- _PROVIDED MATERIAL_
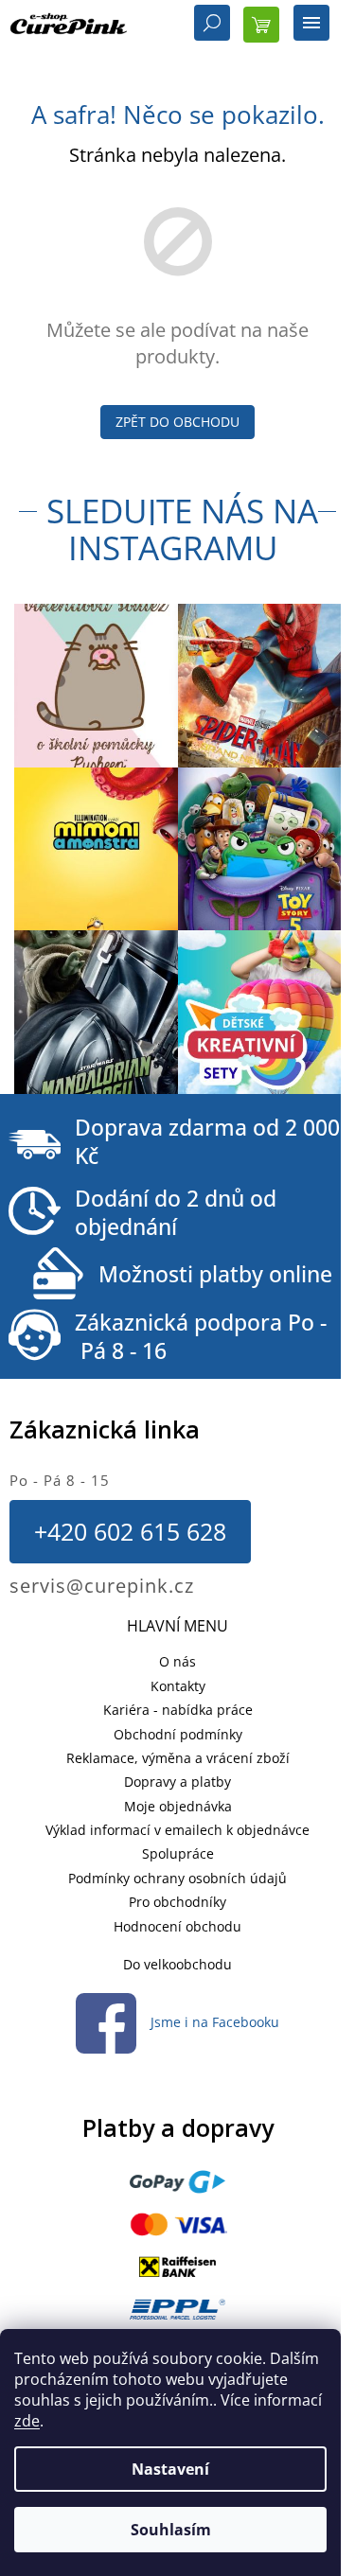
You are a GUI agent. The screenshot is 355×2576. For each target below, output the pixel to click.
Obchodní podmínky (178, 1734)
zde (27, 2420)
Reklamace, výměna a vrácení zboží (178, 1758)
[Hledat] (212, 24)
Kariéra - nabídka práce (178, 1710)
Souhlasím (171, 2529)
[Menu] (311, 24)
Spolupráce (178, 1853)
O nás (177, 1661)
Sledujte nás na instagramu (182, 529)
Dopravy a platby (177, 1782)
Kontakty (178, 1686)
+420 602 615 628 (130, 1531)
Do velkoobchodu (177, 1964)
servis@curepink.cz (101, 1585)
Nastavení (170, 2469)
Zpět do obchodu (177, 422)
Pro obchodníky (177, 1902)
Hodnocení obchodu (177, 1926)
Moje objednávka (178, 1806)
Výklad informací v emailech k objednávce (177, 1830)
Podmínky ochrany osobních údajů (177, 1878)
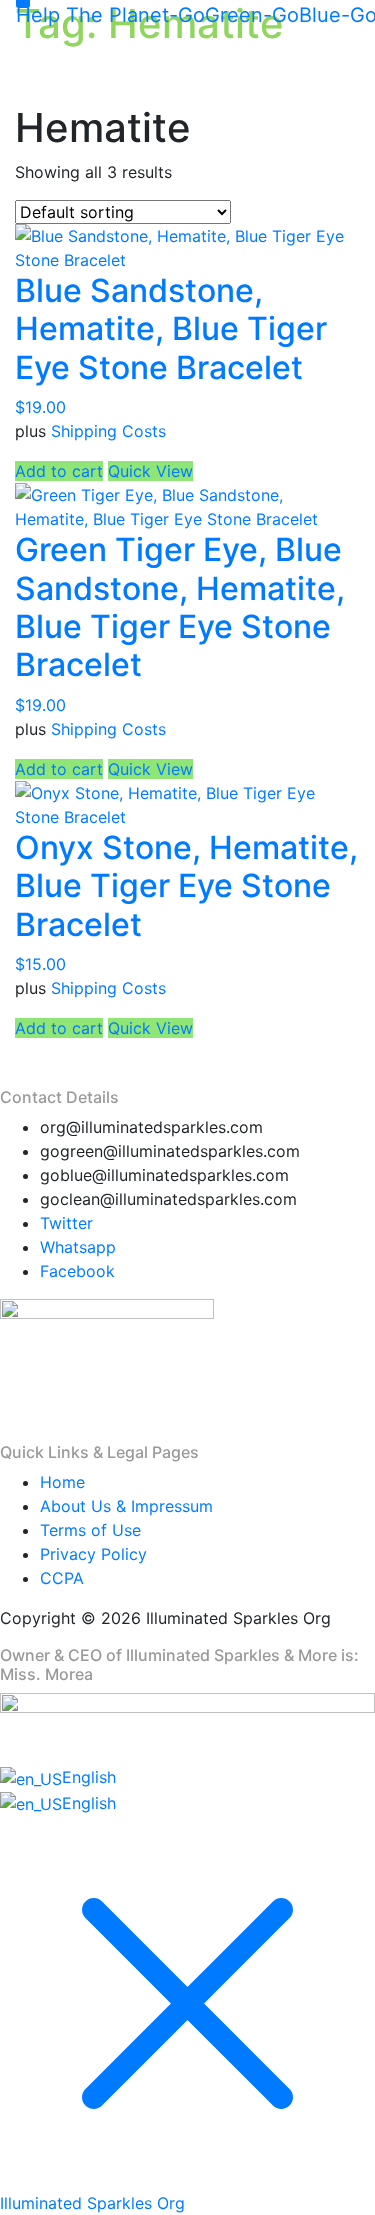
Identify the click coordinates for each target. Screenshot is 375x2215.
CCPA (62, 1578)
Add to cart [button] (59, 471)
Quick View (150, 471)
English (89, 1777)
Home (62, 1482)
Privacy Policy (93, 1554)
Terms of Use (90, 1530)
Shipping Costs (108, 431)
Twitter (66, 1223)
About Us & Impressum (126, 1506)
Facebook (77, 1271)
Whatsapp (78, 1247)
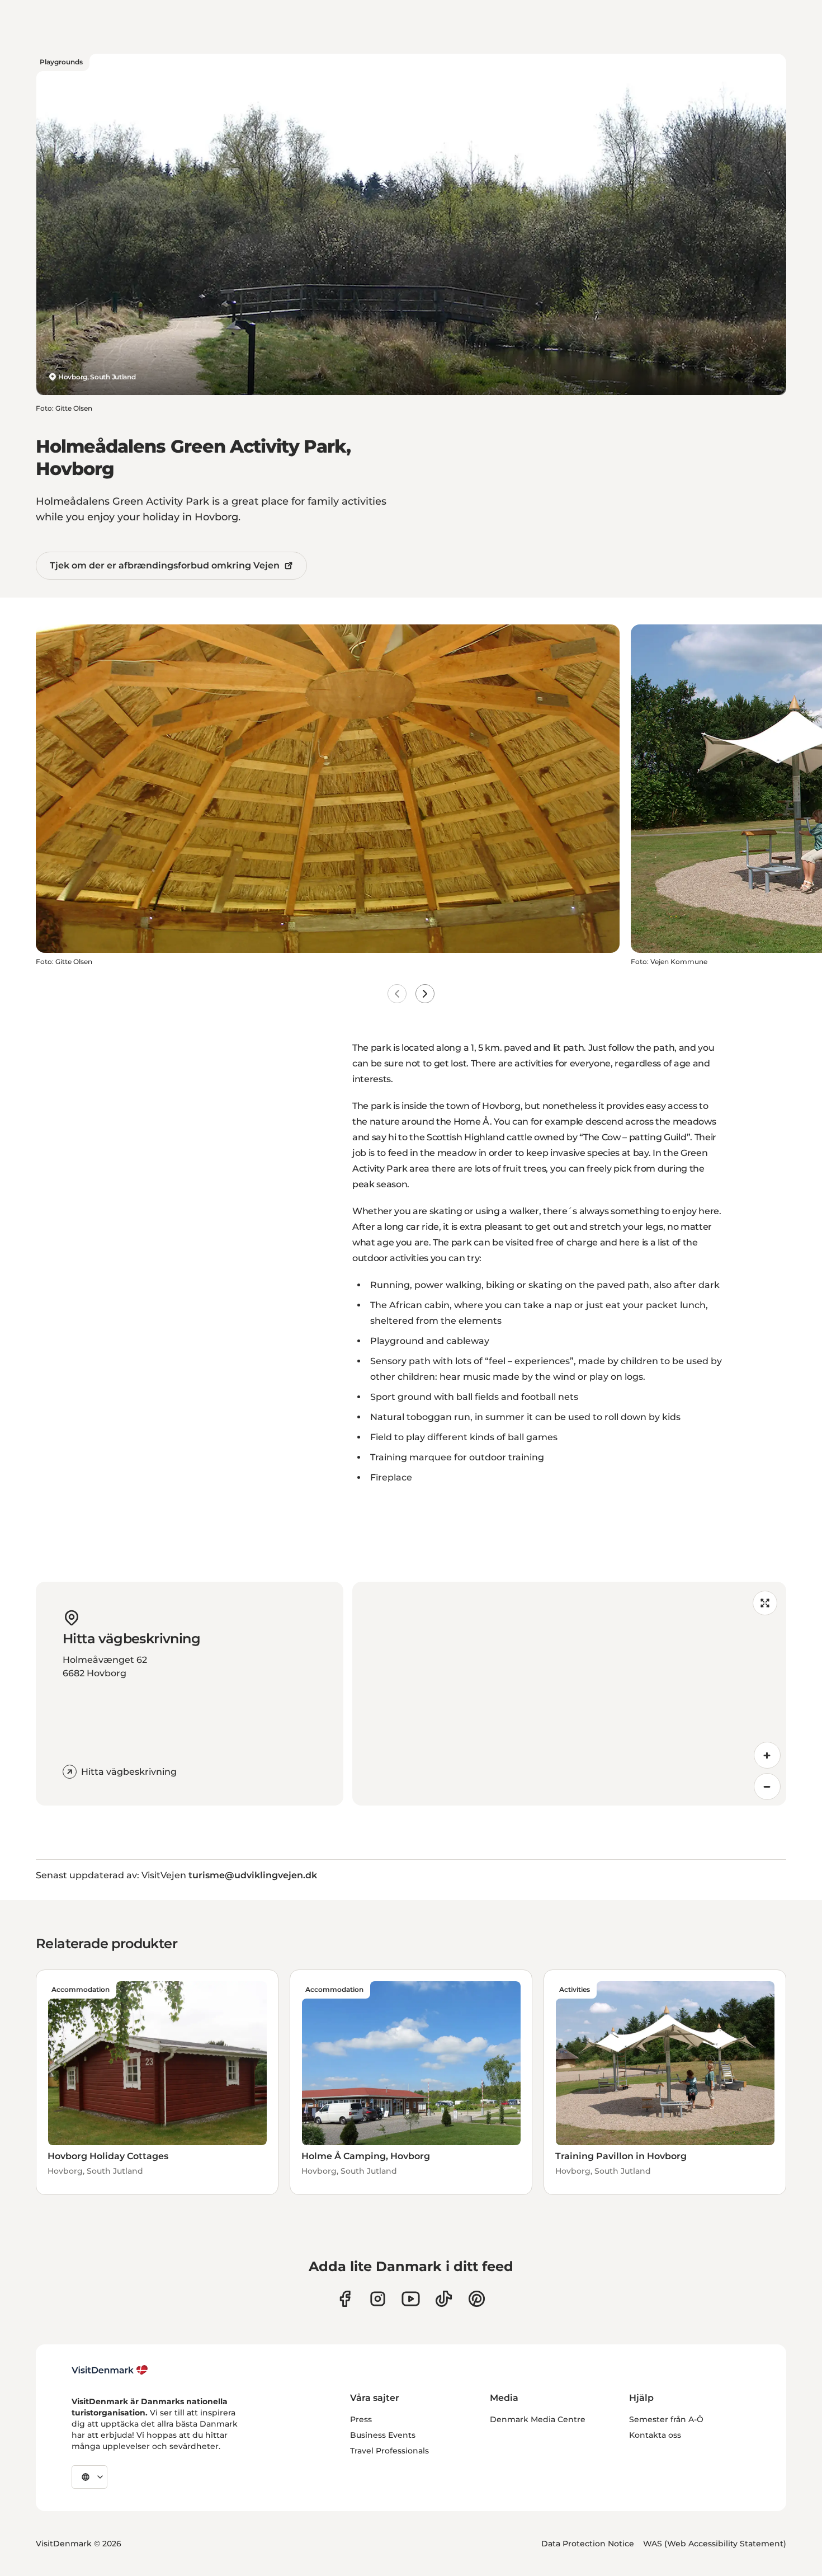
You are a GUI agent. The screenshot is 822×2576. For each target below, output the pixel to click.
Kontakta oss (655, 2435)
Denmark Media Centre (537, 2419)
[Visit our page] (378, 2299)
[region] (569, 1694)
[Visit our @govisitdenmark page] (443, 2299)
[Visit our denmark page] (345, 2299)
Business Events (382, 2435)
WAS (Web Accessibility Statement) (714, 2544)
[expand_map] (765, 1603)
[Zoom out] (767, 1786)
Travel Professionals (389, 2451)
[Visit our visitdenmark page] (411, 2299)
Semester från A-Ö (666, 2419)
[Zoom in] (767, 1755)
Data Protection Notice (587, 2544)
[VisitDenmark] (110, 2370)
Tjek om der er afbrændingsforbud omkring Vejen (165, 565)
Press (361, 2419)
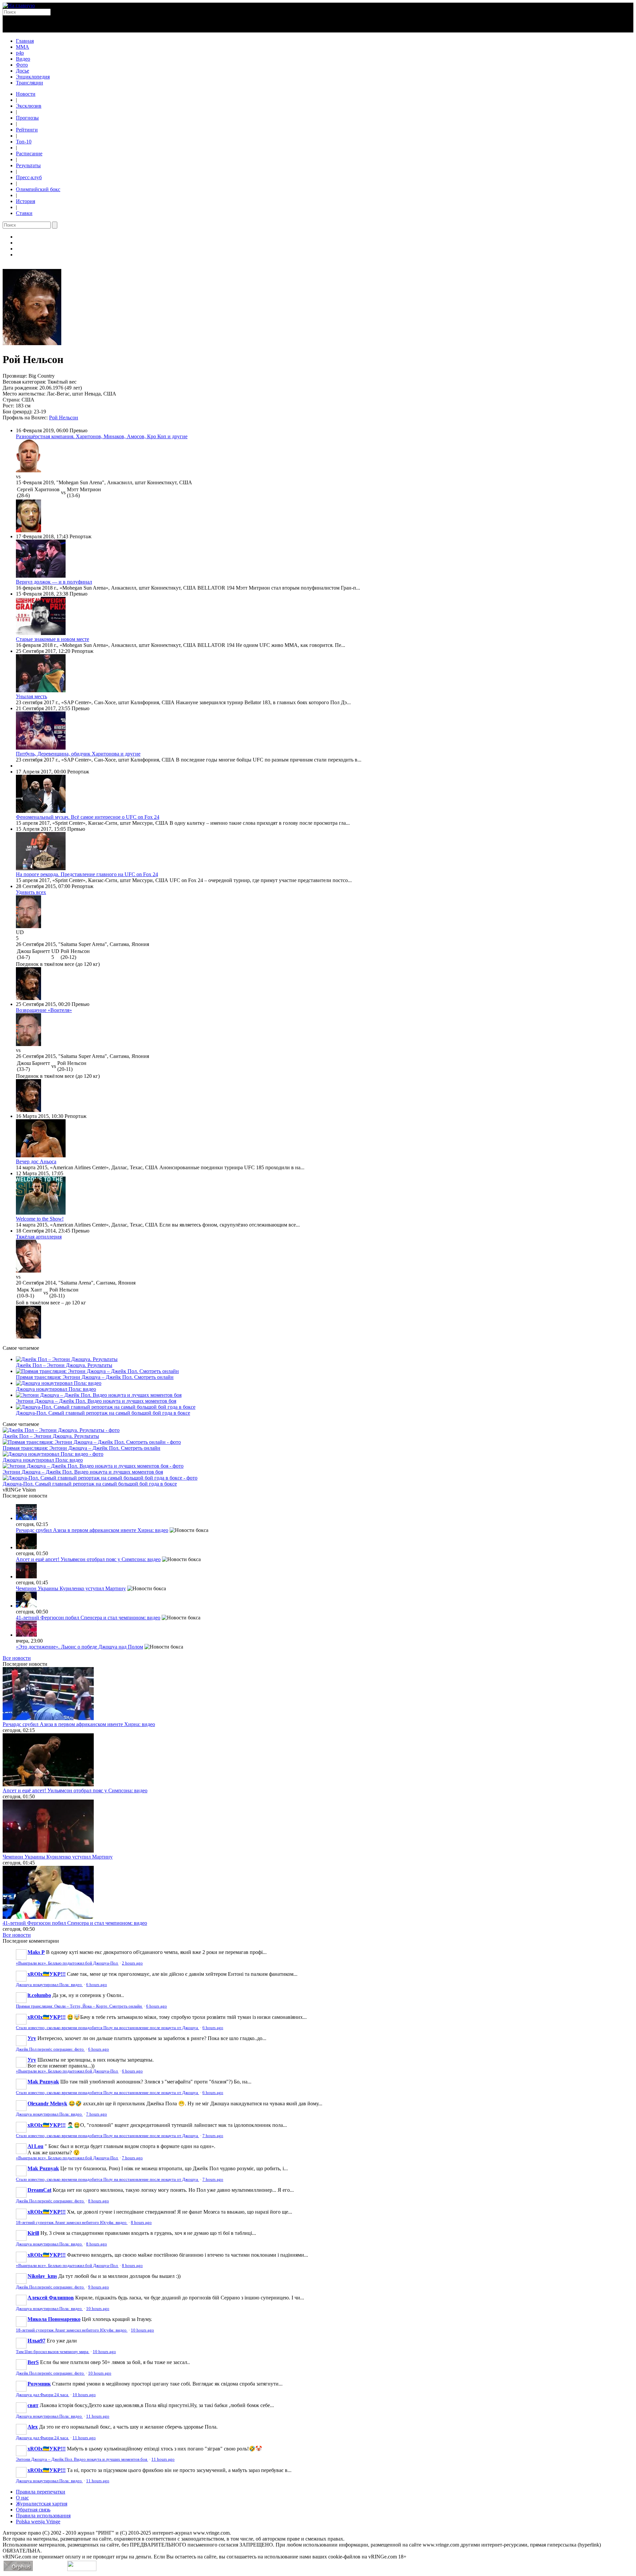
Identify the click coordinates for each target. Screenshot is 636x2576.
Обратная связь (33, 2509)
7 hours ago (96, 2114)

- _EXERCISE OBJECTIVE_
Copy exactly the lines running from the line with "Sledujte nás na instagramu (182, 529)" to the final line of the listing, keeping both ends and dropping any picture.

- _SOLUTION FOR THIS PROBLEM_
Sledujte nás na instagramu (182, 529)
Dopravy a platby (177, 1782)
Kontakty (178, 1686)
+420 602 615 628 (130, 1531)
Do velkoobchodu (177, 1964)
servis@curepink.cz (101, 1585)
Nastavení (170, 2469)
Zpět do obchodu (177, 422)
Pro obchodníky (177, 1902)
Hodnocení obchodu (177, 1926)
Moje objednávka (178, 1806)
Výklad informací v emailech k objednávce (177, 1830)
Podmínky ochrany osobních údajů (177, 1878)
Identify the click coordinates for each target. Screenshot is 375x2215.
CCPA (62, 1578)
Add to cart [button] (59, 471)
Quick View (150, 471)
English (89, 1777)
Home (62, 1482)
Privacy Policy (93, 1554)
Terms of Use (90, 1530)
Shipping Costs (108, 431)
Twitter (66, 1223)
About Us & Impressum (126, 1506)
Facebook (77, 1271)
Whatsapp (78, 1247)
You are a GUI agent. The screenshot is 822×2576. For each target below, output the pixel to click.
Kontakta oss (655, 2435)
Denmark Media Centre (537, 2419)
[Visit our page] (378, 2299)
[region] (569, 1694)
[Visit our @govisitdenmark page] (443, 2299)
[Visit our denmark page] (345, 2299)
Business Events (382, 2435)
WAS (Web Accessibility Statement) (714, 2544)
[expand_map] (765, 1603)
[Zoom out] (767, 1786)
Travel Professionals (389, 2451)
[Visit our visitdenmark page] (411, 2299)
Semester från A-Ö (666, 2419)
[Zoom in] (767, 1755)
Data Protection Notice (587, 2544)
[VisitDenmark] (110, 2370)
Tjek om der er afbrændingsforbud omkring Vejen (165, 565)
Press (361, 2419)
Identify the click coordinates for each target. Screenshot is 636x2576.
Обратная связь (33, 2509)
7 hours ago (96, 2114)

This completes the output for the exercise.